**Data entries**
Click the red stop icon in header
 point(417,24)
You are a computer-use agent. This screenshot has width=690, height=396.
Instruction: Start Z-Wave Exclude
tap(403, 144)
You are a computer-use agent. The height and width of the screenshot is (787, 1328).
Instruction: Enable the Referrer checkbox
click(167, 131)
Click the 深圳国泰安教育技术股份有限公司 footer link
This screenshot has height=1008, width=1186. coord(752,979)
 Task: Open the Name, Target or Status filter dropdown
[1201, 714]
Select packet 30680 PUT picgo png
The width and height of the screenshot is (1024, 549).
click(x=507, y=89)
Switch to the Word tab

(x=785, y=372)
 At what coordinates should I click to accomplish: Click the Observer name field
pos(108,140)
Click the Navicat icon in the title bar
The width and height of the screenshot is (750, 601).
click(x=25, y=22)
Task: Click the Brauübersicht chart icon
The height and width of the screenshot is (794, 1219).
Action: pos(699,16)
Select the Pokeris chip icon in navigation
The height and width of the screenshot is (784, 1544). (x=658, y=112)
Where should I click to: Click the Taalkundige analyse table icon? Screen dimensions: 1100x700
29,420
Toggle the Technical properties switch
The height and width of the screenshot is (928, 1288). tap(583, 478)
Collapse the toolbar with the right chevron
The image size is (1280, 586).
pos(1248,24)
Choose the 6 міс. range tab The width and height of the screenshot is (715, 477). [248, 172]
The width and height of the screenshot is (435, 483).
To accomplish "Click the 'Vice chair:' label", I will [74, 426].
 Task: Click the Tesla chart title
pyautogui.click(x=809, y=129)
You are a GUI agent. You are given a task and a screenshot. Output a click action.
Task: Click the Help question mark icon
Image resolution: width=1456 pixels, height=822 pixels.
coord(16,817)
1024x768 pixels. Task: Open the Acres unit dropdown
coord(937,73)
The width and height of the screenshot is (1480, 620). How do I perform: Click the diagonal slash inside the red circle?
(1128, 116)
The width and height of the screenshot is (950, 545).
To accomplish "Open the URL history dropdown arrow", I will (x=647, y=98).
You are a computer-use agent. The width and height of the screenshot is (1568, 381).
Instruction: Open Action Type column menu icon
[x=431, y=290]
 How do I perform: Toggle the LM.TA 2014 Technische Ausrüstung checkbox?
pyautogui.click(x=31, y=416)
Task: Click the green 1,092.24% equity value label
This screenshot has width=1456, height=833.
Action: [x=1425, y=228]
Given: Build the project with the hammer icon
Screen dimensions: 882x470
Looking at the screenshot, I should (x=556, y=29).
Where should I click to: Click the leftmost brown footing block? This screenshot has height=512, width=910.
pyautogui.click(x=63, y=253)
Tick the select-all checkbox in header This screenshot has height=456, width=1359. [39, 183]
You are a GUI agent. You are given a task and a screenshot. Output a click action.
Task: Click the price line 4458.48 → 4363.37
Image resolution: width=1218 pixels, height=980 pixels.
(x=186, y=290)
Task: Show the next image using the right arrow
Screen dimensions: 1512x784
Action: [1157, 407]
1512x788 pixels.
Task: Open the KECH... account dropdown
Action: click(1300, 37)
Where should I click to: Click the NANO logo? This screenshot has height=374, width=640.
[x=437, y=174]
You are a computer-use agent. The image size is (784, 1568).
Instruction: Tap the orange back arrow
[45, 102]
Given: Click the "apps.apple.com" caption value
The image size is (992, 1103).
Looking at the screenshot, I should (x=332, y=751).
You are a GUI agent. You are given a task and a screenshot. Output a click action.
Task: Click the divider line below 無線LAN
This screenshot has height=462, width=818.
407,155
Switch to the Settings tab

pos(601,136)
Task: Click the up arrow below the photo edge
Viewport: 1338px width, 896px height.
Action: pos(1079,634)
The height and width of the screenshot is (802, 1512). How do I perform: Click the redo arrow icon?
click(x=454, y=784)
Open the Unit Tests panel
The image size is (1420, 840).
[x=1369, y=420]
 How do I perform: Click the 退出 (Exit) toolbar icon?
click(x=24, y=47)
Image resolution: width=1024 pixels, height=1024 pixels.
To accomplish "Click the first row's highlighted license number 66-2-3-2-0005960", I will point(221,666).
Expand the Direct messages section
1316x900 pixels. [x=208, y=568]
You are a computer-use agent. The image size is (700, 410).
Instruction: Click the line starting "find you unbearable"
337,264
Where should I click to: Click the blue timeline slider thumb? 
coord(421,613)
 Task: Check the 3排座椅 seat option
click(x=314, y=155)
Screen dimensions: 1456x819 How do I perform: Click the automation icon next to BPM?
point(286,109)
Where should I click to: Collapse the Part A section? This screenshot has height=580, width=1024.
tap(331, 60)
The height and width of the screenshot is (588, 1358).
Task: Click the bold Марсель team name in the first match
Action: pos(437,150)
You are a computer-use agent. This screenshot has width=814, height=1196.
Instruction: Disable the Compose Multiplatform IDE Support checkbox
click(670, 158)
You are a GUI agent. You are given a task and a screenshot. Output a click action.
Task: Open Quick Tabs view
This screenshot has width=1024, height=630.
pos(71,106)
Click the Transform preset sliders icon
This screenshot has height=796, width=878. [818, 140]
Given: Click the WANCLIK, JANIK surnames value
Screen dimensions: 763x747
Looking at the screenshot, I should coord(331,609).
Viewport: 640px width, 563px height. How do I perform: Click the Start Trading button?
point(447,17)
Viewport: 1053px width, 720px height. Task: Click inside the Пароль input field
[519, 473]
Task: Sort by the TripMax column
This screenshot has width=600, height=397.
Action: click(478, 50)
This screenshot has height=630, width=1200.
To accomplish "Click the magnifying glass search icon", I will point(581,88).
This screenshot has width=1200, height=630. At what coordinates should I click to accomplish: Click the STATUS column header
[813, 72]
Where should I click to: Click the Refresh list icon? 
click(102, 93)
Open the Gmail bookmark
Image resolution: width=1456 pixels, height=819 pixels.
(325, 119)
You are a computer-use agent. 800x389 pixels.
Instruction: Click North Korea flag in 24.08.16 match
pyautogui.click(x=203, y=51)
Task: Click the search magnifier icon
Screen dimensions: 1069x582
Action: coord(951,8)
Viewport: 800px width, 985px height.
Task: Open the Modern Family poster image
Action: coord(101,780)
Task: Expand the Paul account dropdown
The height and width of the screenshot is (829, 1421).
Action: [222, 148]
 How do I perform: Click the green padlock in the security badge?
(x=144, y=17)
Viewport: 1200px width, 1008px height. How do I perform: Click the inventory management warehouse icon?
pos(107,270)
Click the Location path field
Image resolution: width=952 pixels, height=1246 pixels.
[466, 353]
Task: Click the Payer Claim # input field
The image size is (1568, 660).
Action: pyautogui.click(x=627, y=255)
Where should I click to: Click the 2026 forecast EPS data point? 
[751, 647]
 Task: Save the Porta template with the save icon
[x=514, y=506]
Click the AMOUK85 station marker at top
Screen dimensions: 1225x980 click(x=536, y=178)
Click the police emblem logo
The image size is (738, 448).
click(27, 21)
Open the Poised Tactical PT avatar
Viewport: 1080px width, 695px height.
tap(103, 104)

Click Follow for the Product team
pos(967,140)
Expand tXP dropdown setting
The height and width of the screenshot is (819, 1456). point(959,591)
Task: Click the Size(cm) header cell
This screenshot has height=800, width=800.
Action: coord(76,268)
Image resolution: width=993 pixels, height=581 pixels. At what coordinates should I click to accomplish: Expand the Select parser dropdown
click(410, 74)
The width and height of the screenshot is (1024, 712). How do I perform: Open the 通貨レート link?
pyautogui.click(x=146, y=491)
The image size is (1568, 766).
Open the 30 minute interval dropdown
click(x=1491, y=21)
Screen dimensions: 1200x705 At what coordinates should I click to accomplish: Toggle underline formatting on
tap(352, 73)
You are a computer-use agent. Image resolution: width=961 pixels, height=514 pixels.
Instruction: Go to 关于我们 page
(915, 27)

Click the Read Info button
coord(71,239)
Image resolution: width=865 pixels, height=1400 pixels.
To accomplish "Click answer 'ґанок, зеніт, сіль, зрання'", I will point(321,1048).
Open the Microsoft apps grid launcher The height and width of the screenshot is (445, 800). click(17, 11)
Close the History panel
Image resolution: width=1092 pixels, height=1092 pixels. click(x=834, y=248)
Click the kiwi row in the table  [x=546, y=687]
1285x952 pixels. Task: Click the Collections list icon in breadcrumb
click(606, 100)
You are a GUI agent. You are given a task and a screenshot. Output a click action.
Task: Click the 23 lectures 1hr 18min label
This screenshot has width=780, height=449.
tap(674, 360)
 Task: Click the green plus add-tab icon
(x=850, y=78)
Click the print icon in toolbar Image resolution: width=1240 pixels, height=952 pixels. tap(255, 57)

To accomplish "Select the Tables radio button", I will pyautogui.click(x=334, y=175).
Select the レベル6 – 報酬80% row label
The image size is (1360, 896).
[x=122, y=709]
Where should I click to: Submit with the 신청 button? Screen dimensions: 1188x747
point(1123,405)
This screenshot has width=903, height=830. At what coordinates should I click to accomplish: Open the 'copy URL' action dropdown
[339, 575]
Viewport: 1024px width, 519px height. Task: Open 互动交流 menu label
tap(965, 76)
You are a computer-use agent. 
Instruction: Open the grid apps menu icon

**What is expected**
Reproduce the records verbatim, from the line containing "The width and height of the screenshot is (1480, 620)." up to and including the line containing "Tick the select-all".

**Full output**
The width and height of the screenshot is (1480, 620). How do I perform: Click the diagonal slash inside the red circle?
(1128, 116)
The width and height of the screenshot is (950, 545).
To accomplish "Open the URL history dropdown arrow", I will (x=647, y=98).
You are a computer-use agent. The width and height of the screenshot is (1568, 381).
Instruction: Open Action Type column menu icon
[x=431, y=290]
 How do I perform: Toggle the LM.TA 2014 Technische Ausrüstung checkbox?
pyautogui.click(x=31, y=416)
Task: Click the green 1,092.24% equity value label
This screenshot has width=1456, height=833.
Action: [x=1425, y=228]
Given: Build the project with the hammer icon
Screen dimensions: 882x470
Looking at the screenshot, I should (x=556, y=29).
Where should I click to: Click the leftmost brown footing block? This screenshot has height=512, width=910.
pyautogui.click(x=63, y=253)
Tick the select-all checkbox in header This screenshot has height=456, width=1359. [39, 183]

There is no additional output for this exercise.